A Advocacia-Geral da União (AGU) deve pedir ao STF que Minas Gerais retome, de imediato, o pagamento da dívida do Estado com a União. Fontes da área jurídica do governo federal consultadas pela Itatiaia confirmaram, inclusive, que Romeu Zema já estaria ciente da decisão.
Conforme as fontes consultadas pela reportagem, a AGU informou claramente ao governo de Minas Gerais, em audiência concedida ao vice-governador do estado na semana passada, seu entendimento de que, com o término do prazo de 90 dias concedido por meio de medida liminar do Supremo Tribunal Federal (STF), Minas deveria iniciar imediatamente o pagamento da dívida que possui com a União.

Ainda conforme a apuração, a alegação do secretário de Estado governo, Gustavo Valadares, de que a AGU estaria “sumida”, seria inverídica. “Não há, como tenta fazer crer representante do governo estadual por meio de declarações inverídicas à imprensa, demora ou “sumiço” por parte da AGU junto ao Estado, mas exatamente o contrário”, diz interlocutor.

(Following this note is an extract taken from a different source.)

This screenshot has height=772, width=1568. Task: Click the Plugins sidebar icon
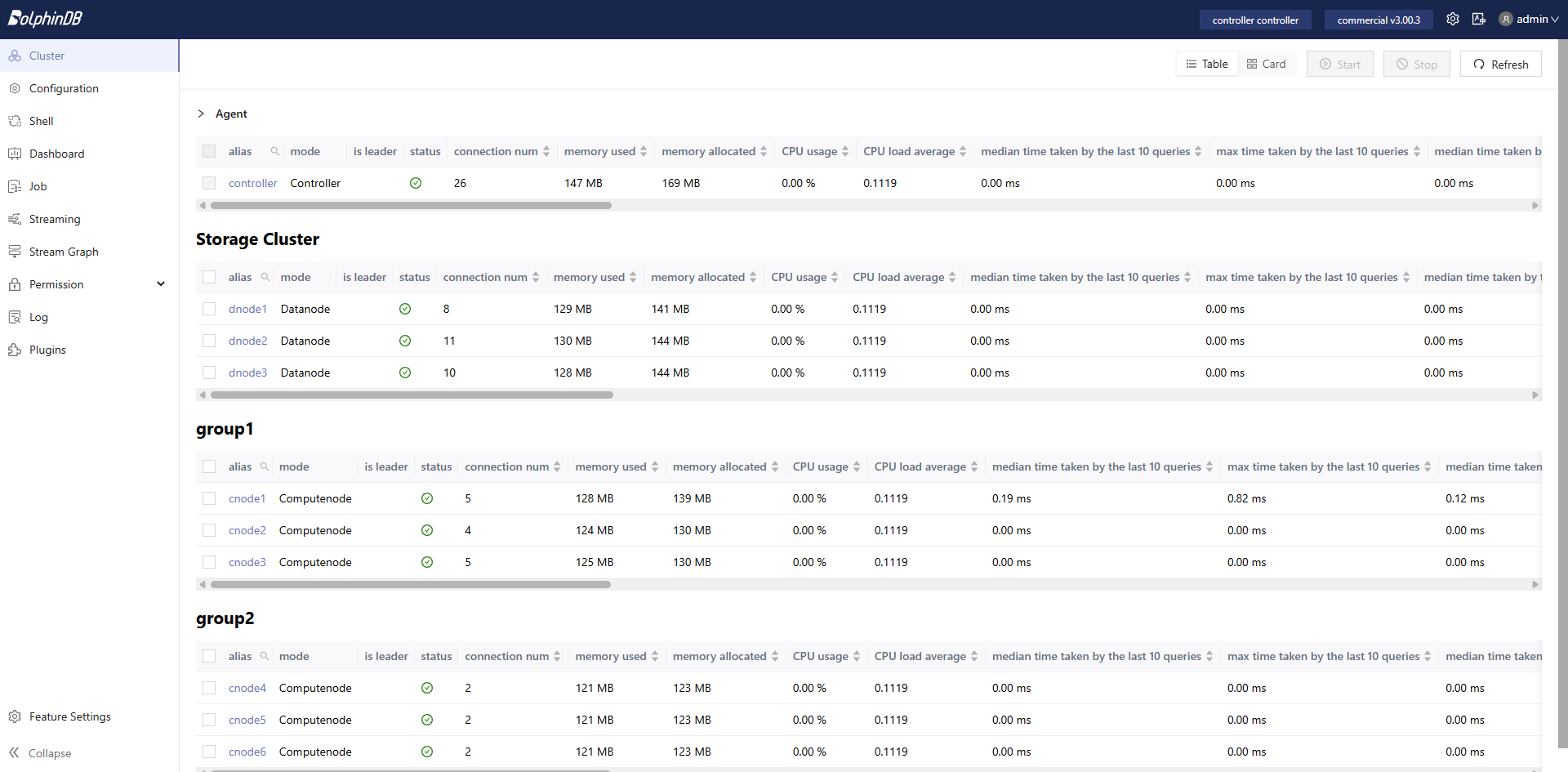coord(15,350)
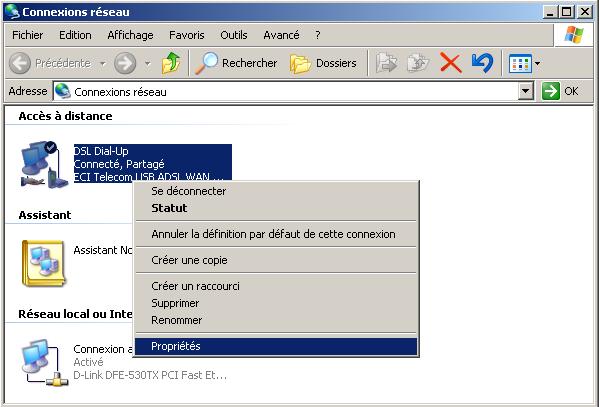Click the Connexions réseau address field
The height and width of the screenshot is (407, 599).
click(x=287, y=92)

Nesta terça, o presidente do Congresso apresentou o projeto de lei complementar que propõe uma solução para o pagamento das dívidas bilionárias que os estados brasileiros contraíram com a União. O desejo de Pacheco é aprová-lo antes do início do recesso marcado para começar no próximo dia 18 de julho.

A proposta do senador mineiro prevê redução do indexador da dívida, reduzindo substancialmente os juros — que podem cair dos atuais 4% para 2%, valor que seria ainda revertido para investimentos nos próprios estados. O texto ainda inclui a possibilidade da entrega de ativos dos estados à União como meio para redução do valor final da dívida — Minas Gerais, por exemplo, poderia ceder a Codemig e outras empresas públicas.